_BRIEF_. Output the line that contains "Screen dimensions: 987x722", then every line beneath it through the end of the records, exactly as given and with no other lines.

[Excerpts from a dataset]
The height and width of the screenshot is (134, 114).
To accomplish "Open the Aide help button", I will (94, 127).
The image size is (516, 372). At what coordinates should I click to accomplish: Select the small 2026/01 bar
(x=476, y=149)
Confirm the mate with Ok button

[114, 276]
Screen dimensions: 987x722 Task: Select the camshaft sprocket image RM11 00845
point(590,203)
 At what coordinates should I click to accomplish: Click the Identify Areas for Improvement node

_RESPONSE FOR THIS EXERCISE_.
Screen dimensions: 987x722 Task: Select the camshaft sprocket image RM11 00845
point(590,203)
 At what coordinates should I click to accomplish: Click the Identify Areas for Improvement node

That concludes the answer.